Whether your goal is fat loss, stronger curves or a healthier you, weight training is a priority. More lean muscle means you have a faster metabolism. Lifting weights and sprinting are the only methods that trigger muscle growth. Therefore if you wish to have that firm, lean look to your abs, glutes, and legs, giving you the ‘toned’ or athletic look then you need to get to grips with weight training.
The biggest obstacle to you performing these lifts is not knowing how to perform them correctly or safely, most probably. Weight training is a skill, therefore you need to learn it. Learning the big lifts are well worth doing, as they are so much more effective then single joint, or machine based exercises at producing visible bod composition improvements.
There are a few problems with ‘traditional cardio’ in order to lose fat. Firstly it takes twice as long to burn the same amount of calories as a sprint session. Secondly it doesn’t produce lean muscle mass and will not cause much of an after burn whereas sprint training may leave your metabolic rate raised for up to 24-48 hours after. Thirdly, long cardio can lead to an increase in the stress hormone cortisol, which leads to a poor body composition. Whereas sprint training elevate hormones that increase muscle and burn fat.
At rest women burn more glucose, from carbs for energy than men, who burn more fat, but during exercise they burn more fat than men.
Therefore you must workout to improve your body’s ability to use fat for energy.
Women appear to get better fat loss results from sprint interval training with slightly longer work bouts, compared to men, who work better with shorter bouts.
Therefore women should try longer, more moderate intervals than men such as 1 to 2 minute intervals at 80-90% of max effort with a 2:1 or 3:1 work-to-rest ratio.
Due to the metabolic differences, trained women recover faster even when strength training than men. However, in untrained women the opposite is the case.
Long term stress is especially bad for women’s body’s because it can throw hormones out of balance. The mega dose of physical stress from very low calories intake and long duration aerobic training increase cortisol. The effect is hormonal imbalances that inhibit fat loss and make you feel awful.
Most people who lift weights do not lift heavier enough loads to produce any changes in body composition or strength.
Women are most at risk of wasting their time because there is a considerable bias to them lifting anything heavier than the lowest weight possible.
Research showed that when moderately trained women were allowed to pick their own weights, they use loads that were 30% lower than the lightest weight needed to produce any benefit – their weights were too light to build muscle, strength or bone. Plus they didn’t require the use of much energy so minimal calories were burned.
If you lift heavy, your body will respond by getting leaner and more athletic.
The simplest way to figure out what weight to use is to let the reps dictate the load.

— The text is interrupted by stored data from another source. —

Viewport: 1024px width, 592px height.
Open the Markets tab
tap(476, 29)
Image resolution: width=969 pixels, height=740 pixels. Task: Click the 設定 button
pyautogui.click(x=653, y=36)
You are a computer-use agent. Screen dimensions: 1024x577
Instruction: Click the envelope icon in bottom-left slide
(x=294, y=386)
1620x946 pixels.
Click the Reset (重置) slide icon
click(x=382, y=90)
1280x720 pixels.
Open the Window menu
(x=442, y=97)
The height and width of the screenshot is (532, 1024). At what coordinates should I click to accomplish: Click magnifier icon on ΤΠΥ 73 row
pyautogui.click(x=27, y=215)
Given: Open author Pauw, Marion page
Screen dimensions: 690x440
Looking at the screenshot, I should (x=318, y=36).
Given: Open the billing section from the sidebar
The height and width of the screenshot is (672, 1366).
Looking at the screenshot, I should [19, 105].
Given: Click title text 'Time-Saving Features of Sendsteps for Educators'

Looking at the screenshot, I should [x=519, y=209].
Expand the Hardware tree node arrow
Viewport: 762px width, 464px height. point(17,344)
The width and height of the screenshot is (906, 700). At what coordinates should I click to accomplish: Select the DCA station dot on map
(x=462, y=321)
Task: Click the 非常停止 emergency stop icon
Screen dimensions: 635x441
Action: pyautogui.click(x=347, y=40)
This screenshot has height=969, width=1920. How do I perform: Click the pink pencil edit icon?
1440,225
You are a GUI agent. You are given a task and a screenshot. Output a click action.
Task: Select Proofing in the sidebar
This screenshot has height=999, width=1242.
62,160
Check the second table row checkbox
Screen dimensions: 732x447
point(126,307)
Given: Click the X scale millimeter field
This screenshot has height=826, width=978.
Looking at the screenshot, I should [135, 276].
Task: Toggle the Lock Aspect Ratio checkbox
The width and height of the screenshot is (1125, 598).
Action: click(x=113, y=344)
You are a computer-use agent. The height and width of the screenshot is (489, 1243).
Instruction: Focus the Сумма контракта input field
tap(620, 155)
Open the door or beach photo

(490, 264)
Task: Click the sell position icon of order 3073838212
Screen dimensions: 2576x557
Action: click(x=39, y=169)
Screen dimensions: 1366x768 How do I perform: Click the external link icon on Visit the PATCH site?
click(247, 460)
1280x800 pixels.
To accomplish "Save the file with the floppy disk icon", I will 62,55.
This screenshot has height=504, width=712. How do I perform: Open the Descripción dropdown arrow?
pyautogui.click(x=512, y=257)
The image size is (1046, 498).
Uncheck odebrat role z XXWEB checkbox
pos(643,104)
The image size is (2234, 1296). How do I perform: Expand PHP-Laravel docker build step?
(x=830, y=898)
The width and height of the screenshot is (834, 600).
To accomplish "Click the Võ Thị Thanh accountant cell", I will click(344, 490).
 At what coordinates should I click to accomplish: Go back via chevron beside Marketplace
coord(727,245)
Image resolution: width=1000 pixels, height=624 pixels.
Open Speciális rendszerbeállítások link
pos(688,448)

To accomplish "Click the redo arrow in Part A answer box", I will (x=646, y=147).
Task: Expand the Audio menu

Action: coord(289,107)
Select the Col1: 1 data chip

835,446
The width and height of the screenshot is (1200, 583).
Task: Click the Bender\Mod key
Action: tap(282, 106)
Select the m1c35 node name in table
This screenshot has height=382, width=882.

If you are training for fat loss, you’ll generally be training in the 10-15 rep range for between 3 and 10 sets – This will lead to a big metabolic disturbance. So if you stick with the 12-15 rep range and you hold 10kg Dumbbells to perform Lunges, but you find you get to 15 reps and you could actually do 16 reps or more, the weight is too light and needs to be increased. Likewise if you can only do 8 reps, the weight is too heavy.
Many people make the mistake of believing they can eat whatever they want if they work out.
Other common problem is that women trying to lose fat have a tendency to favour low calories, low fat packaged and refined foods in the desire to decrease fat intake and count calories. This often leads to constant hunger and lack of nutrients.
Eat REAL food. With the right diet, you don’t even need to workout to reduce body fat, it will obviously just accelerate the results.
Have a clear set out plan of what you are going to do in the gym. This keeps you focussed on your goals and makes sure you don’t time waste and keeps you on track with progressions and adaptations. Write down your weights, distances, speeds, reps, sets etc.